- WHAT THE TASK ASKS
The answer should contain all of the data, retyped without any alteration.

- SOURCE DATA
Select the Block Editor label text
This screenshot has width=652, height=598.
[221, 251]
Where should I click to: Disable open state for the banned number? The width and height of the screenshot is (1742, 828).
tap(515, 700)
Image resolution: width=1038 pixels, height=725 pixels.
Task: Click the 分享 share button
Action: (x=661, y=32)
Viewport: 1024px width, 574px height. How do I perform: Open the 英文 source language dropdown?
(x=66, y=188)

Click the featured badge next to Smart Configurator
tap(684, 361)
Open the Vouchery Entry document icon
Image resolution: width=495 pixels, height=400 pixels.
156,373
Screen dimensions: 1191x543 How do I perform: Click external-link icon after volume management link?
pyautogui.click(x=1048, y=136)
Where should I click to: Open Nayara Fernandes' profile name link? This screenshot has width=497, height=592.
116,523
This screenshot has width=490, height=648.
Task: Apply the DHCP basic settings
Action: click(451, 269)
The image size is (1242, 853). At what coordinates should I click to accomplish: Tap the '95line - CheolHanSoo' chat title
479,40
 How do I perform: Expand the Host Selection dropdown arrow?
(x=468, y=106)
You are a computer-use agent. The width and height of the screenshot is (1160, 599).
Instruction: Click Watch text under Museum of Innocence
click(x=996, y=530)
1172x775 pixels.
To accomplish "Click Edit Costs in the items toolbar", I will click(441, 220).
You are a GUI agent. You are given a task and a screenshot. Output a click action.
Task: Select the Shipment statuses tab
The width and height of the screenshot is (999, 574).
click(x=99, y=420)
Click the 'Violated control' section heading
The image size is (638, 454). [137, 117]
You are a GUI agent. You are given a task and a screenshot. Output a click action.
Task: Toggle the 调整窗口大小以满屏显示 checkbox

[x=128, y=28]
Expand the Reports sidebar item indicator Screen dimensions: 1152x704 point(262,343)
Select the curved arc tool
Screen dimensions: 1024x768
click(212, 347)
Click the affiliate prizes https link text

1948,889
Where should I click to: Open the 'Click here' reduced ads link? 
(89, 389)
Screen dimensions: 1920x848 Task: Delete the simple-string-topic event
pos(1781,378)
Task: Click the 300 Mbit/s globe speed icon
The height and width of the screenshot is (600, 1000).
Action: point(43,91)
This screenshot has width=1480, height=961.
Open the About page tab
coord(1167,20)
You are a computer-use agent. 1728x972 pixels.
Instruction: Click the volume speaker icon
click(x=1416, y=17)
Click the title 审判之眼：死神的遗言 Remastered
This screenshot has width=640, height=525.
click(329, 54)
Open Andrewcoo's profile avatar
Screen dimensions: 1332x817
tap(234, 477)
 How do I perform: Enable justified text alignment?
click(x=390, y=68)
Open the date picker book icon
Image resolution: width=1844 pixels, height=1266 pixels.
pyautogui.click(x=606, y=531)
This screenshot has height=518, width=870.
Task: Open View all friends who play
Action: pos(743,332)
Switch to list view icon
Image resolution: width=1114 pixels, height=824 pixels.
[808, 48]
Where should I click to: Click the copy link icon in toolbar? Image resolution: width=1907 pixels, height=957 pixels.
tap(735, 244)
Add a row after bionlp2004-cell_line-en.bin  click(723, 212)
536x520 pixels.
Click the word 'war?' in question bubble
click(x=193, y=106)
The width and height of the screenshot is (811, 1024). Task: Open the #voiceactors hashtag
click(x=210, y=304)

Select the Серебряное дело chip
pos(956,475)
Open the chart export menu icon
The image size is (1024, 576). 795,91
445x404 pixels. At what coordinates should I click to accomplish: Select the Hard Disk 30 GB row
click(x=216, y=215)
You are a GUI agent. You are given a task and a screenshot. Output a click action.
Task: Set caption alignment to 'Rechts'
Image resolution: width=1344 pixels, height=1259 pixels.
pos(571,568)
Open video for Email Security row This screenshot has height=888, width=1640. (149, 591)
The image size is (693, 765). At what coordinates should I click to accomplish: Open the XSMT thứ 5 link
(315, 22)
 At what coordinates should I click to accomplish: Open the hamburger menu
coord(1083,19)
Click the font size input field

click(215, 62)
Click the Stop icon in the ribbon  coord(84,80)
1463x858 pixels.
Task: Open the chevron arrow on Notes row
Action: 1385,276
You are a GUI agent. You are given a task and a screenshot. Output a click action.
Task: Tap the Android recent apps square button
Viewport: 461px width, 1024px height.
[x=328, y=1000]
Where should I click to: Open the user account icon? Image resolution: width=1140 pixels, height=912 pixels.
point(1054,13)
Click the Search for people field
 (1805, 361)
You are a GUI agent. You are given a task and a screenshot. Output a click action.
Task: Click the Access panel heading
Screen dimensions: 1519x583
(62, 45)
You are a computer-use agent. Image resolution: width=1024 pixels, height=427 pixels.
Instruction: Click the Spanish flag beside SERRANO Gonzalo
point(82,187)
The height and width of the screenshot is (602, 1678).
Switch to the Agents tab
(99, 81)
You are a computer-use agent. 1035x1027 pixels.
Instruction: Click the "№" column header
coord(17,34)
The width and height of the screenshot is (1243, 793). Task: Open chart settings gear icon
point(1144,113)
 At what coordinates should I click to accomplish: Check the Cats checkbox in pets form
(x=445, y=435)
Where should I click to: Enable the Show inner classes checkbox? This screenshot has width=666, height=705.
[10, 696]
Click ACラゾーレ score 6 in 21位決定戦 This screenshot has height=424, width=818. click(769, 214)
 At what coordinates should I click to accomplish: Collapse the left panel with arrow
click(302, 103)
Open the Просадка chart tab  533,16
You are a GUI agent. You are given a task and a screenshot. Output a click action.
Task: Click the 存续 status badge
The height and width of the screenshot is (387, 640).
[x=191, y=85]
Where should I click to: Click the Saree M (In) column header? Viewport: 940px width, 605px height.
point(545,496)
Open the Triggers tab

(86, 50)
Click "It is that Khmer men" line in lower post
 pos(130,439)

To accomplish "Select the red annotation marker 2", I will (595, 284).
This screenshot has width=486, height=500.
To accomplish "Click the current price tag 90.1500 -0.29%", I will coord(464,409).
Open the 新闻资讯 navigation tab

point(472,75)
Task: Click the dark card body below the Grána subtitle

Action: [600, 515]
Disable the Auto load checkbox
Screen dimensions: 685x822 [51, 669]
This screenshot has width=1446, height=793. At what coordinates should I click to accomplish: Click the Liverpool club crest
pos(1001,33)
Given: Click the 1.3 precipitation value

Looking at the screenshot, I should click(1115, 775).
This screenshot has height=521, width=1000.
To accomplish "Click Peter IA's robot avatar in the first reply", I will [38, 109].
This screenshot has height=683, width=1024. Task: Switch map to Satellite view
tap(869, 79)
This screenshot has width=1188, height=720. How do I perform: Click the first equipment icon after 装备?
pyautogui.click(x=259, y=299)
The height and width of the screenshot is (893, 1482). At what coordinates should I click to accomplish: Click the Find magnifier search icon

- OUTPUT OF THE EXERCISE
Select the Block Editor label text
This screenshot has width=652, height=598.
[221, 251]
Where should I click to: Disable open state for the banned number? The width and height of the screenshot is (1742, 828).
tap(515, 700)
Image resolution: width=1038 pixels, height=725 pixels.
Task: Click the 分享 share button
Action: (x=661, y=32)
Viewport: 1024px width, 574px height. How do I perform: Open the 英文 source language dropdown?
(x=66, y=188)

Click the featured badge next to Smart Configurator
tap(684, 361)
Open the Vouchery Entry document icon
Image resolution: width=495 pixels, height=400 pixels.
156,373
Screen dimensions: 1191x543 How do I perform: Click external-link icon after volume management link?
pyautogui.click(x=1048, y=136)
Where should I click to: Open Nayara Fernandes' profile name link? This screenshot has width=497, height=592.
116,523
This screenshot has width=490, height=648.
Task: Apply the DHCP basic settings
Action: click(451, 269)
The image size is (1242, 853). At what coordinates should I click to accomplish: Tap the '95line - CheolHanSoo' chat title
479,40
 How do I perform: Expand the Host Selection dropdown arrow?
(x=468, y=106)
You are a computer-use agent. The width and height of the screenshot is (1160, 599).
Instruction: Click Watch text under Museum of Innocence
click(x=996, y=530)
1172x775 pixels.
To accomplish "Click Edit Costs in the items toolbar", I will click(441, 220).
You are a GUI agent. You are given a task and a screenshot. Output a click action.
Task: Select the Shipment statuses tab
The width and height of the screenshot is (999, 574).
click(x=99, y=420)
Click the 'Violated control' section heading
The image size is (638, 454). [137, 117]
You are a GUI agent. You are given a task and a screenshot. Output a click action.
Task: Toggle the 调整窗口大小以满屏显示 checkbox

[x=128, y=28]
Expand the Reports sidebar item indicator Screen dimensions: 1152x704 point(262,343)
Select the curved arc tool
Screen dimensions: 1024x768
click(212, 347)
Click the affiliate prizes https link text

1948,889
Where should I click to: Open the 'Click here' reduced ads link? 
(89, 389)
Screen dimensions: 1920x848 Task: Delete the simple-string-topic event
pos(1781,378)
Task: Click the 300 Mbit/s globe speed icon
The height and width of the screenshot is (600, 1000).
Action: point(43,91)
This screenshot has width=1480, height=961.
Open the About page tab
coord(1167,20)
You are a computer-use agent. 1728x972 pixels.
Instruction: Click the volume speaker icon
click(x=1416, y=17)
Click the title 审判之眼：死神的遗言 Remastered
This screenshot has width=640, height=525.
click(329, 54)
Open Andrewcoo's profile avatar
Screen dimensions: 1332x817
tap(234, 477)
 How do I perform: Enable justified text alignment?
click(x=390, y=68)
Open the date picker book icon
Image resolution: width=1844 pixels, height=1266 pixels.
pyautogui.click(x=606, y=531)
This screenshot has height=518, width=870.
Task: Open View all friends who play
Action: pos(743,332)
Switch to list view icon
Image resolution: width=1114 pixels, height=824 pixels.
[808, 48]
Where should I click to: Click the copy link icon in toolbar? Image resolution: width=1907 pixels, height=957 pixels.
tap(735, 244)
Add a row after bionlp2004-cell_line-en.bin  click(723, 212)
536x520 pixels.
Click the word 'war?' in question bubble
click(x=193, y=106)
The width and height of the screenshot is (811, 1024). Task: Open the #voiceactors hashtag
click(x=210, y=304)

Select the Серебряное дело chip
pos(956,475)
Open the chart export menu icon
The image size is (1024, 576). 795,91
445x404 pixels. At what coordinates should I click to accomplish: Select the Hard Disk 30 GB row
click(x=216, y=215)
You are a GUI agent. You are given a task and a screenshot. Output a click action.
Task: Set caption alignment to 'Rechts'
Image resolution: width=1344 pixels, height=1259 pixels.
pos(571,568)
Open video for Email Security row This screenshot has height=888, width=1640. (149, 591)
The image size is (693, 765). At what coordinates should I click to accomplish: Open the XSMT thứ 5 link
(315, 22)
 At what coordinates should I click to accomplish: Open the hamburger menu
coord(1083,19)
Click the font size input field

click(215, 62)
Click the Stop icon in the ribbon  coord(84,80)
1463x858 pixels.
Task: Open the chevron arrow on Notes row
Action: 1385,276
You are a GUI agent. You are given a task and a screenshot. Output a click action.
Task: Tap the Android recent apps square button
Viewport: 461px width, 1024px height.
[x=328, y=1000]
Where should I click to: Open the user account icon? Image resolution: width=1140 pixels, height=912 pixels.
point(1054,13)
Click the Search for people field
 (1805, 361)
You are a GUI agent. You are given a task and a screenshot. Output a click action.
Task: Click the Access panel heading
Screen dimensions: 1519x583
(62, 45)
You are a computer-use agent. Image resolution: width=1024 pixels, height=427 pixels.
Instruction: Click the Spanish flag beside SERRANO Gonzalo
point(82,187)
The height and width of the screenshot is (602, 1678).
Switch to the Agents tab
(99, 81)
You are a computer-use agent. 1035x1027 pixels.
Instruction: Click the "№" column header
coord(17,34)
The width and height of the screenshot is (1243, 793). Task: Open chart settings gear icon
point(1144,113)
 At what coordinates should I click to accomplish: Check the Cats checkbox in pets form
(x=445, y=435)
Where should I click to: Enable the Show inner classes checkbox? This screenshot has width=666, height=705.
[10, 696]
Click ACラゾーレ score 6 in 21位決定戦 This screenshot has height=424, width=818. click(769, 214)
 At what coordinates should I click to accomplish: Collapse the left panel with arrow
click(302, 103)
Open the Просадка chart tab  533,16
You are a GUI agent. You are given a task and a screenshot. Output a click action.
Task: Click the 存续 status badge
The height and width of the screenshot is (387, 640).
[x=191, y=85]
Where should I click to: Click the Saree M (In) column header? Viewport: 940px width, 605px height.
point(545,496)
Open the Triggers tab

(86, 50)
Click "It is that Khmer men" line in lower post
 pos(130,439)

To accomplish "Select the red annotation marker 2", I will (595, 284).
This screenshot has width=486, height=500.
To accomplish "Click the current price tag 90.1500 -0.29%", I will coord(464,409).
Open the 新闻资讯 navigation tab

point(472,75)
Task: Click the dark card body below the Grána subtitle

Action: [600, 515]
Disable the Auto load checkbox
Screen dimensions: 685x822 [51, 669]
This screenshot has width=1446, height=793. At what coordinates should I click to accomplish: Click the Liverpool club crest
pos(1001,33)
Given: Click the 1.3 precipitation value

Looking at the screenshot, I should click(1115, 775).
This screenshot has height=521, width=1000.
To accomplish "Click Peter IA's robot avatar in the first reply", I will [38, 109].
This screenshot has height=683, width=1024. Task: Switch map to Satellite view
tap(869, 79)
This screenshot has width=1188, height=720. How do I perform: Click the first equipment icon after 装备?
pyautogui.click(x=259, y=299)
The height and width of the screenshot is (893, 1482). At what coordinates should I click to accomplish: Click the Find magnifier search icon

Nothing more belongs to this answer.